John Ferguson attends Scientific and Technical committee venues, spread geographically and usually linked to a seminar, where possible, and holds regular meetings with the ISWA secretariat and executive. Although the secretariat is based in Copenhagen he is able, with the generous support of the IWM in the UK, to conduct much of the day to day business of the association from the IWM offices in Northampton.
The President also attends executive meetings arranged to coincide with association events and eases the burden by involving the Vice President and Immediate Past President in representing ISWA across the world.
Telecommunications also play a growing part in running this global organisation with e-mail in particular proving a boon. Mr Ferguson leads by example from his own personal e-mail site and keeps in daily contact with Copenhagen.
ISWA boasts its own web-site which again offers an electronic back up to the service of magazine and specialist publications with the association publishes.
Knowledge transfer is another key area where ISWA serves the world-wide waste management profession. This is achieved partly by workshops at the annual congress and the seminars associated with the working groups and by interchanges between national waste management bodies.

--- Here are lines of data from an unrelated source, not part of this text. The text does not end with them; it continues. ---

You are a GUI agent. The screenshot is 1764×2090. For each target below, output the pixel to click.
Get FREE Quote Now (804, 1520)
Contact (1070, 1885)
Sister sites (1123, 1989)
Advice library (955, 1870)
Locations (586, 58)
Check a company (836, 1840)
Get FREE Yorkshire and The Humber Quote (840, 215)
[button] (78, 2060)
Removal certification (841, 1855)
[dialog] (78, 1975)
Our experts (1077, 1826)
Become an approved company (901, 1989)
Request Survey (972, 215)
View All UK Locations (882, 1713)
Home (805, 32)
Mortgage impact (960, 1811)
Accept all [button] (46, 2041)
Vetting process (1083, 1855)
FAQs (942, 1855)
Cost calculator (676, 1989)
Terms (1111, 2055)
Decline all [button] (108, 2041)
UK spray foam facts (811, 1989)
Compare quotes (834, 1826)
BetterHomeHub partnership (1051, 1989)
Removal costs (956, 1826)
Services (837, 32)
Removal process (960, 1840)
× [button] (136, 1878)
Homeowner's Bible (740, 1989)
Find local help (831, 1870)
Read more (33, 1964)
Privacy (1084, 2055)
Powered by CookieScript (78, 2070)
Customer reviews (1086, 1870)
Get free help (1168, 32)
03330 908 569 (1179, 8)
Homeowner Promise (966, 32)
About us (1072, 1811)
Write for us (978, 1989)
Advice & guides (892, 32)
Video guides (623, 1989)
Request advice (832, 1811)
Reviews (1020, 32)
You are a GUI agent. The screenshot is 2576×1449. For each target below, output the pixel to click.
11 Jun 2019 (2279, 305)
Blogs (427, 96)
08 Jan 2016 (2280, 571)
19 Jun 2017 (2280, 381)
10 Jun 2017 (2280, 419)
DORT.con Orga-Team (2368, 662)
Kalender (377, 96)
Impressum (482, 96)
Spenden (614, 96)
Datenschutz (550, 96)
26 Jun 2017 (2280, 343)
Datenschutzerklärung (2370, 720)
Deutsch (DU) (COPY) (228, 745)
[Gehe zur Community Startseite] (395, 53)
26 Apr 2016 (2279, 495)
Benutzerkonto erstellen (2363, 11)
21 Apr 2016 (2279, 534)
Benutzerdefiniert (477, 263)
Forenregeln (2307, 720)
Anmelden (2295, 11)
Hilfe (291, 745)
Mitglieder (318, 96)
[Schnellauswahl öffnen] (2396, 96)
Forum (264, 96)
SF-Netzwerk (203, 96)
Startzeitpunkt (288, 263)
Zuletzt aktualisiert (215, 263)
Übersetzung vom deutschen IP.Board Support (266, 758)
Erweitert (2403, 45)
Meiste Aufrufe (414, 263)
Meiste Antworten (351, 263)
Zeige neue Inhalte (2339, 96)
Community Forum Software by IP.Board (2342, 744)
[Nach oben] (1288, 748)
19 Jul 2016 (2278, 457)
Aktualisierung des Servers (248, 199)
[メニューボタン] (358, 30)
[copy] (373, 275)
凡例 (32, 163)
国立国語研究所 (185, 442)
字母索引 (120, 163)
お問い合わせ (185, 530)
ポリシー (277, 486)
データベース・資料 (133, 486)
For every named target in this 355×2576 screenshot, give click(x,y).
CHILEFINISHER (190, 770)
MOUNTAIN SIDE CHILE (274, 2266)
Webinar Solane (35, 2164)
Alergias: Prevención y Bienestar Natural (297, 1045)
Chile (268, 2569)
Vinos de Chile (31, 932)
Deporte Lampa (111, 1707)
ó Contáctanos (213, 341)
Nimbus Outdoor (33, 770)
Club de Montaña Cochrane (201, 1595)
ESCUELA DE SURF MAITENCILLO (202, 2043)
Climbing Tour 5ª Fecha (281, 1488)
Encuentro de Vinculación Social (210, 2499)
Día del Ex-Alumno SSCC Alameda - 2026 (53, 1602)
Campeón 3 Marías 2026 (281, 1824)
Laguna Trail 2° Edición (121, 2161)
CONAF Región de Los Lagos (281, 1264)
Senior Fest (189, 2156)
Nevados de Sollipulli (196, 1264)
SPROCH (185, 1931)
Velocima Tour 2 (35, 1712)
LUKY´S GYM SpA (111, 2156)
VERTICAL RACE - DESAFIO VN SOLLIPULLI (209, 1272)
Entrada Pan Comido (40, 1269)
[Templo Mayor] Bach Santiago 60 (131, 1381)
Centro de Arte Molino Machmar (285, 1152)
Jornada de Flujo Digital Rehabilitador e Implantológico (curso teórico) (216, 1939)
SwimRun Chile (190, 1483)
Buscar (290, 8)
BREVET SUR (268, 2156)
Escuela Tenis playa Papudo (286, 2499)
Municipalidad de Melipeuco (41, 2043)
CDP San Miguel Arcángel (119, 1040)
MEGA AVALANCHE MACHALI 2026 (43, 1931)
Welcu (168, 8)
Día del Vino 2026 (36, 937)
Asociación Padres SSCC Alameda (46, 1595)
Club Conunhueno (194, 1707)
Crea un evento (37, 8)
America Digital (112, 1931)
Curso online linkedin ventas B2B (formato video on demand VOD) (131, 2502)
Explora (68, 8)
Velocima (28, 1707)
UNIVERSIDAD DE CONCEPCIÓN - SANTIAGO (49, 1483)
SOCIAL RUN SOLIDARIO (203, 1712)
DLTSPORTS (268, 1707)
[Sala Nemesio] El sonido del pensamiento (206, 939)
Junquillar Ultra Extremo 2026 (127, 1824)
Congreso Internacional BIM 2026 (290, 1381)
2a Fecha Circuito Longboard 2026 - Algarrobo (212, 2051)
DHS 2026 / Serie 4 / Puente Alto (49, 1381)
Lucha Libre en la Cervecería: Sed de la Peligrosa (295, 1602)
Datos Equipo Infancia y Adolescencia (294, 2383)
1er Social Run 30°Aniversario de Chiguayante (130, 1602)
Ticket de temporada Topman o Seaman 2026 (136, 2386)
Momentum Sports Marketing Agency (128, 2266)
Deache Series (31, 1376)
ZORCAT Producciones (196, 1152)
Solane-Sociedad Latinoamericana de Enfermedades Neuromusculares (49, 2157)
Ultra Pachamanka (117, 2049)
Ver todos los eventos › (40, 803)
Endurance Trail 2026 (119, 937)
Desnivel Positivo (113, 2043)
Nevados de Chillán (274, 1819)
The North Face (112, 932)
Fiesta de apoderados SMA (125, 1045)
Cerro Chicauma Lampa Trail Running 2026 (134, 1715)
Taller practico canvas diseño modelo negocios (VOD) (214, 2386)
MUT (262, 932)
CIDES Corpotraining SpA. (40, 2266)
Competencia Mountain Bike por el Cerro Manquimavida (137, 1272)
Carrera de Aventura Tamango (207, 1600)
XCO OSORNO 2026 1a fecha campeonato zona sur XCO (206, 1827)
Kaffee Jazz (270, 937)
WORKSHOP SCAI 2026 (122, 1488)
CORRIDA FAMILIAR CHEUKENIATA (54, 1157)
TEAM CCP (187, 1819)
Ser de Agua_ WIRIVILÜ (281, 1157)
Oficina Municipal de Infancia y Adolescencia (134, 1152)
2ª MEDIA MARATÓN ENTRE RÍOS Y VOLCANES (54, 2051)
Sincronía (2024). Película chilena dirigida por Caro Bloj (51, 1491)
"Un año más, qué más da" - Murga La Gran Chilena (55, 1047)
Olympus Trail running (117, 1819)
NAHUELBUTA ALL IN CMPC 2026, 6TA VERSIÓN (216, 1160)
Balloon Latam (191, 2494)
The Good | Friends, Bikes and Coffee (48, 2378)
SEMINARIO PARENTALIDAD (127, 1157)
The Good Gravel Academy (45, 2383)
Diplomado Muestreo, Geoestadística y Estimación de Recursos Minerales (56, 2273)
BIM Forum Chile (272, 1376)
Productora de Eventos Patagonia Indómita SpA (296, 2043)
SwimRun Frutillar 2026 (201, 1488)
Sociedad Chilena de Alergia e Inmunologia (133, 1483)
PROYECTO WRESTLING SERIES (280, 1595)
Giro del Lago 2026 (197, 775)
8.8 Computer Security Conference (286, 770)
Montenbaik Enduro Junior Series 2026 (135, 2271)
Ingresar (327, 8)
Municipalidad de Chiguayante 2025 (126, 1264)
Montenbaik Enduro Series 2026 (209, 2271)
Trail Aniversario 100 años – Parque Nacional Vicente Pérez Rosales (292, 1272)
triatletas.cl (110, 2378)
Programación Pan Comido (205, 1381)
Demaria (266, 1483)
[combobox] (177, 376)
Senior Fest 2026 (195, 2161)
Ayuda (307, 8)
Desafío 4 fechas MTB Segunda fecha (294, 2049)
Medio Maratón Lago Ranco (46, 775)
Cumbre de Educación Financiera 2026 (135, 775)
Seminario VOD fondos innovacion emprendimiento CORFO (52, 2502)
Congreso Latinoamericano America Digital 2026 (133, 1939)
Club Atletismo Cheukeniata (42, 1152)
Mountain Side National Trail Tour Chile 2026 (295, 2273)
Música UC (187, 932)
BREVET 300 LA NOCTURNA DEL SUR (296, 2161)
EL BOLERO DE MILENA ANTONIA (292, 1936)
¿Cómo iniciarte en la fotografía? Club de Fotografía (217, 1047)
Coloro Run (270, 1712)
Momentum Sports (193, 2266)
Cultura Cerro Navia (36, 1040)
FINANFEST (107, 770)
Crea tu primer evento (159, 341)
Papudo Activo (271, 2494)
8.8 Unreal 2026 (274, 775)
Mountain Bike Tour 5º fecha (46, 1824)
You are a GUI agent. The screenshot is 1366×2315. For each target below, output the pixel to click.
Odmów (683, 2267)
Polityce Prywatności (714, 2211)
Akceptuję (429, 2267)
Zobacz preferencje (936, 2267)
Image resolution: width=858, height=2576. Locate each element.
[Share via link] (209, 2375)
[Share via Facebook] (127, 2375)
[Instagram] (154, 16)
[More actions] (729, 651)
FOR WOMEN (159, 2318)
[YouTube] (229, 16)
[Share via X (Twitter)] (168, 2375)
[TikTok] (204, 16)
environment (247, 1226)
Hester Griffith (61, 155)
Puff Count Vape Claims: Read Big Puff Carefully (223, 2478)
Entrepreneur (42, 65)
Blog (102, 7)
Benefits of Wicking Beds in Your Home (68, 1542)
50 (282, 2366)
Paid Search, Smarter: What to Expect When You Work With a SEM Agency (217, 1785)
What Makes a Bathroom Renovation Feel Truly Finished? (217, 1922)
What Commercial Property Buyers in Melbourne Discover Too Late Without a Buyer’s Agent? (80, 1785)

In a perhaps all-too-familiar role, for instance, John Ferguson found himself in Western Australia addressing a local meeting concerned at the prospect of a landfill site being located in nearby countryside.
Scope for training
Training is another of Mr Ferguson’s major interests, not unnaturally for a Vice Chairman of WAMITAB. He sees this becoming increasingly important on the international front, particularly in Europe where the Landfill Directive refers to technical competence, likely to be along the lines set out in the Incineration Directive.
John Ferguson intends to take an initiative to promote training internationally but is at pains to point out that conditions would vary from country to country.
Looking to the future of ISWA the President is enthusiastic about encouraging younger members to assume greater responsibility within the association. On the wider front ISWA is seeking to establish its credentials as a participant rather than merely an observer at major environmental events such as the Kyoto summit.
Despite his long record of service within the waste industry, including his ten years in charge of the London Waste Regulation Authority, and three years with the Environment Agency, John Ferguson is no establishment figure. He takes a somewhat iconoclastic view, for example, of the basic tenets of the received wisdom within the waste management community – the “waste hierarchy”.
He regards the hierarchy as far too restrictive and argues that opinion is moving towards a more flexible approach to waste management where solutions to problems need to be seen as part of a broad spectrum.
From a global perspective he says that each site or situation should be examined in the light of what the right answer might be at the right time.
“You have to be totally open minded on the waste hierarchy,” says John Ferguson, which would seem to sum up aptly his approach to serving as ISWA President.